Auto Loan Calculator
Your real monthly car payment — with the down payment, trade-in credit, and sales tax handled the way dealers actually calculate them, plus the total interest over the loan.
Monthly payment
$642.55
Amount financed
$32,450.00
incl. $2,450.00 tax
Total interest
$6,102.93
Total cost
$43,552.93
incl. down & trade
Sales tax is applied to the price minus trade-in, which is how most US states calculate it (a handful tax the full price). Title, registration, and dealer fees aren't included — budget a few hundred dollars more at signing.
How Car Loans Are Structured
The amount you finance isn't the sticker price: sales tax is added (in most states on the price minus your trade-in), then the down payment and trade-in come off. That financed amount amortizes like any loan — and because cars depreciate fast, longer terms mean more months underwater, owing more than the car is worth.
Formula
Financed = price + tax − down payment − trade-in Payment = financed × r ÷ (1 − (1 + r)^−months), r = APR/12 Example: $35,000 car, $5,000 down, 7% tax, 7% APR, 60 mo: tax $2,450 → financed $32,450 → $642.55/mo Total interest ≈ $6,103
Frequently Asked Questions
What credit score gets a good car loan rate?

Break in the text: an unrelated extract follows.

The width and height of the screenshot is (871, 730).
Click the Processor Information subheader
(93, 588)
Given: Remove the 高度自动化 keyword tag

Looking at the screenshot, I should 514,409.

Lenders price by tier: roughly 781+ (super-prime) sees the best advertised rates, 661–780 (prime) lands near average, and below 600 the APR can run more than triple the prime rate. On a $30,000 loan over 60 months, the spread between tiers is easily $4,000–$8,000 in total interest.
Is a 72- or 84-month car loan a bad idea?
It buys a lower payment at real cost: more total interest, and years spent 'underwater' — owing more than the depreciating car is worth, which complicates selling, trading in, or replacing a totaled vehicle. A common guideline is to keep the term at or under 60 months and let the down payment, not the term, set the payment.
Do I pay sales tax on the full price if I have a trade-in?
In most states, no — tax applies to the price minus the trade-in credit, which is exactly how this calculator figures it. A handful of states (California among them) tax the full purchase price with no trade-in offset, so check your state's rule when the trade-in is large.
Should I get financing from the dealer or my own bank?
Get pre-approved by a bank or credit union first, then let the dealer try to beat it. Dealer financing can genuinely win — especially manufacturer promotional rates — but dealers can also mark up the rate a lender offers them. A pre-approval in hand converts the finance office from a negotiation into a comparison.